Last summer, SoftBank deployed its massive Vision Fund to lead a $200 million Series B for Bay Area-based Plenty. The deal represented the Vision Fund's first major foray into agtech.

"By combining technology with optimal agriculture methods, Plenty is working to make ultra-fresh, nutrient-rich food accessible to everyone in an always-local way that minimizes wastage from transport," said Masayoshi Son, chairman & CEO of SoftBank, in a news release. "We believe that Plenty's team will remake the current food system to improve people's quality of life."

Founded in 2013, Plenty raised a $26 million Series A in 2016 from funds run by Amazon CEO Jeff Bezos and former Alphabet chairman Eric Schmidt alongside the likes of Data Collective, DCM Ventures and Finistere Ventures. Like others operating in the space, Plenty uses a tiny fraction—a measly 1%—of the water deployed on conventional farms and also leverages machine learning, the IoT and Big Data to optimize the growing environment for crops and minimize the energy used in production. Plenty's vertical farms occupy a few-hundred-thousand square feet—the indoor equivalent to a few acres of open field. Meanwhile, rows of arugula and kale sprout not from soil but columns covered in a growth medium comprising recycled bottles designed to hold roots in place and deliver nutrients.

Plenty's buildout with SoftBank's support should also encourage investments into the companies behind complementary agtech solutions like sensors and precision ag, the proprietary software programs created to provide data management and analytics for monitoring water and nutrient levels, along with the presence of plant pathogens.

A greener future

From early on in their rise, skyscrapers have been synonymous with the growth of urban populations.
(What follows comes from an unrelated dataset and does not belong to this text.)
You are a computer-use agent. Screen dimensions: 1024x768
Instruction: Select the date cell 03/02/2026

And from just as early on, some architects and engineers reveled at the prospect of farming in the sky.
 

Some 55% of the global population currently inhabits urban areas, and the UN estimates this figure will jump to 68% by 2050.
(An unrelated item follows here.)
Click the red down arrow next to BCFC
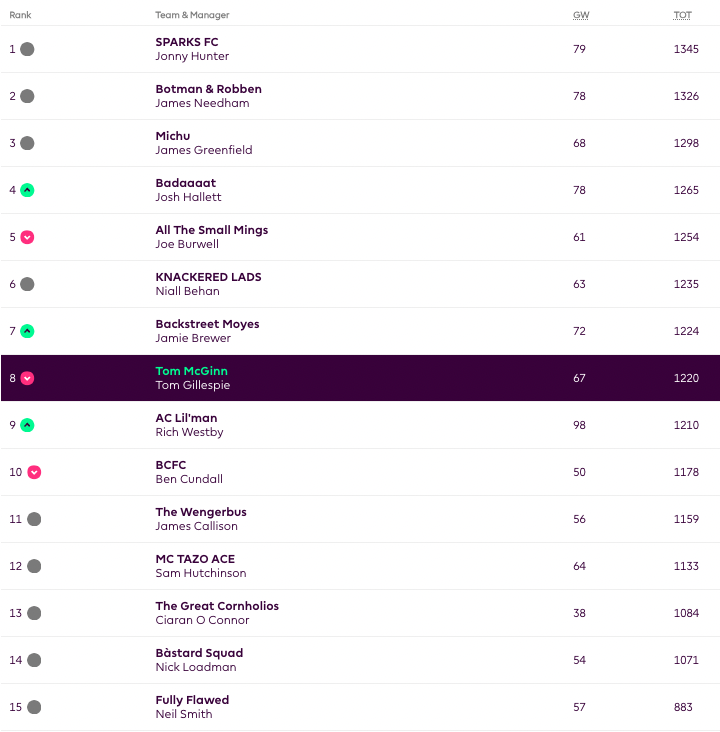[34, 472]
In 1909, Life magazine ran an illustration by the popular cartoonist Alanson Burton Walker depicting a skyscraper containing single family homes complete with their own gardens.
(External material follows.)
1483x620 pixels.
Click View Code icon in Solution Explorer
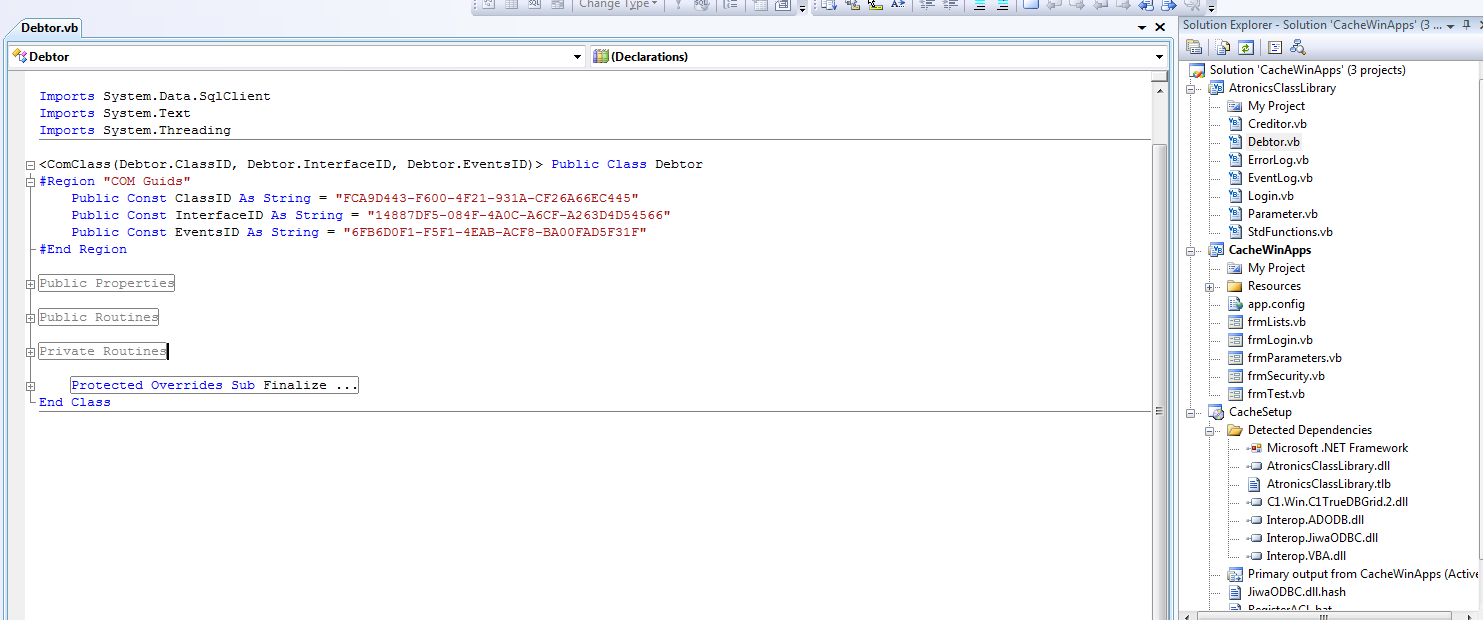click(x=1275, y=47)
Although quaint to contemporary eyes, Walker's depiction of cultivation in the skies should no longer feel so farfetched with companies like Plenty starting to bring comparable methods closer to reality—developments that could eventually result in the elimination of food deserts from the contemporary urban scene.

Some 55% of the global population currently inhabits urban areas, and the UN estimates this figure will jump to 68% by 2050. Mega-cities of more than 10 million inhabitants are expected to number 43 worldwide by 2030. These cities will represent a long-term investment play for firms focused on the confluence of farming, food and infrastructure, with companies in vertical farming well-positioned to capitalize on these bets by cultivating a central role for indoor ag in sustainable urban development.